Types Test Period Descriptions
Sprint 10 seconds or less 10 Early, 10 Late, 10 Hidden
Medium 10 minutes or less Early 5 instances, Late 5 instances, Hidden 5 instances
Long 10 hours or less Early 5, Late 5, Hidden 5

The Early/Late instances were presented before the Competition, while the Hidden instances were presented for the first time at the Competition.
However, it is unclear what kind of problems may occur with Hidden, and there is a possibility that the implementation of the software may be affected.
The University of Nottingham grades show a zero in the Hidden section, as mentioned in Curtois’ paper, which seems to have the above problem.



Nurse Scheduling Competition II

This is the second Competition in 2015. Dynamic instances were used during the Competition, where constraints were presented every week. But in subsequent research papers, papers that interpret the entire instance as a static constraint have become popular.

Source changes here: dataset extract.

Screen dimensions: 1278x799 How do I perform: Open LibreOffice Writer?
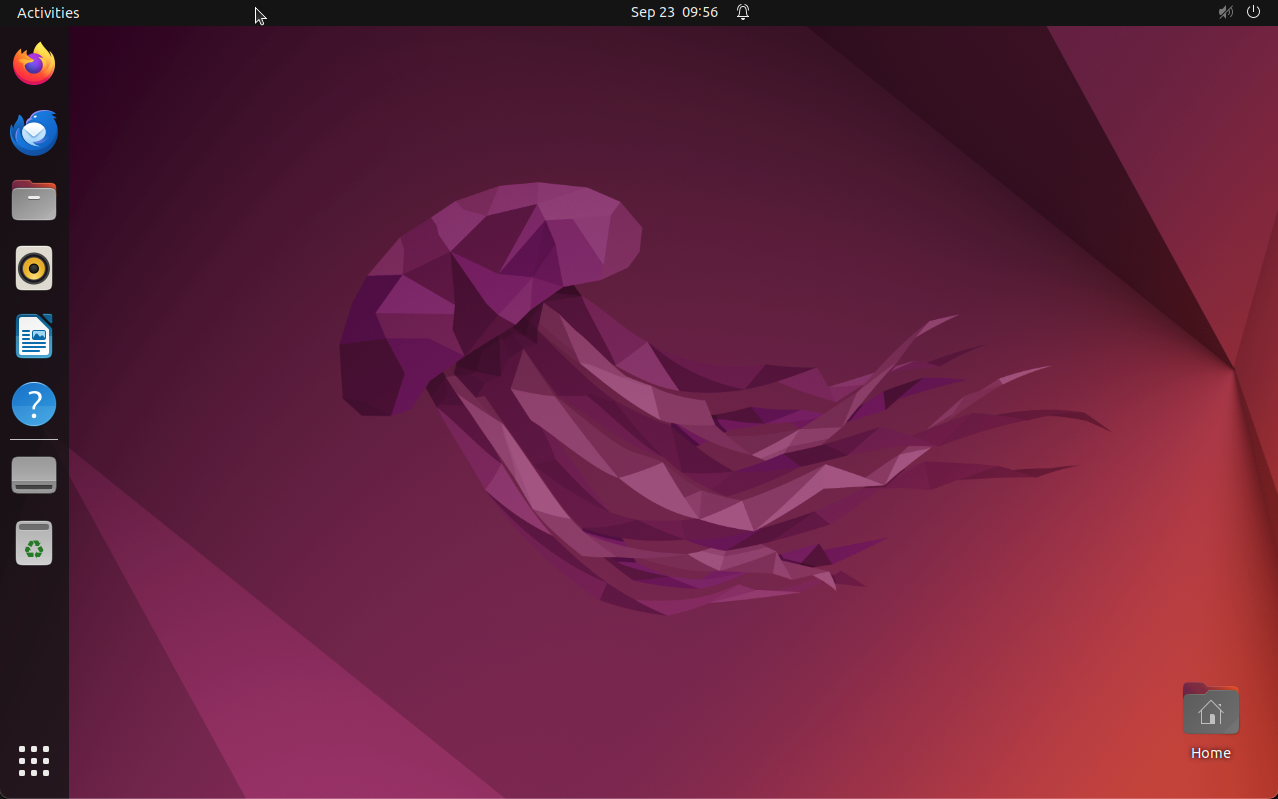click(x=33, y=335)
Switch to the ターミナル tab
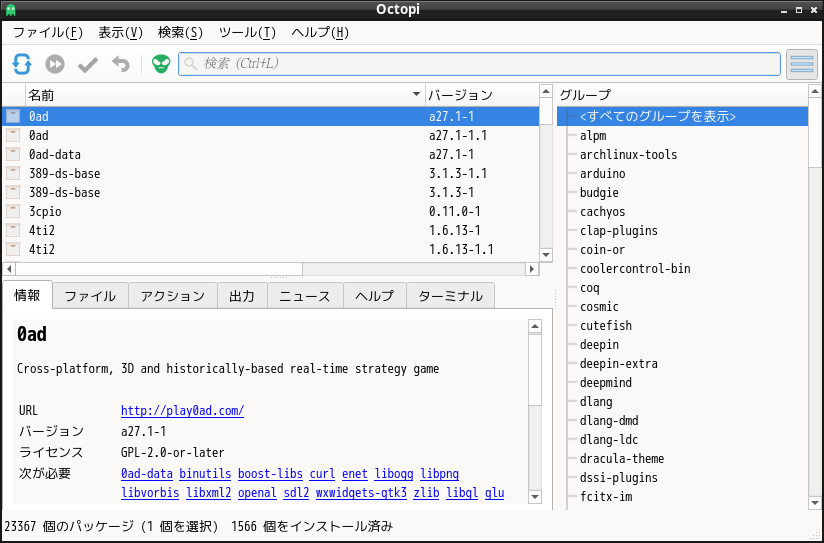Viewport: 824px width, 543px height. tap(450, 296)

In this Competition, the concept of tasks and shifts was added, making it the most difficult problem in terms of size and complexity.
There are many instances where the optimal value is not known even now, as it is believed that the test was aimed at making it impossible for MIP solvers to solve.
Currently, in all instances, all of the Schedule Nurse results are KnownBests (world record). No better results have been reported to the best of the author’s knowledge.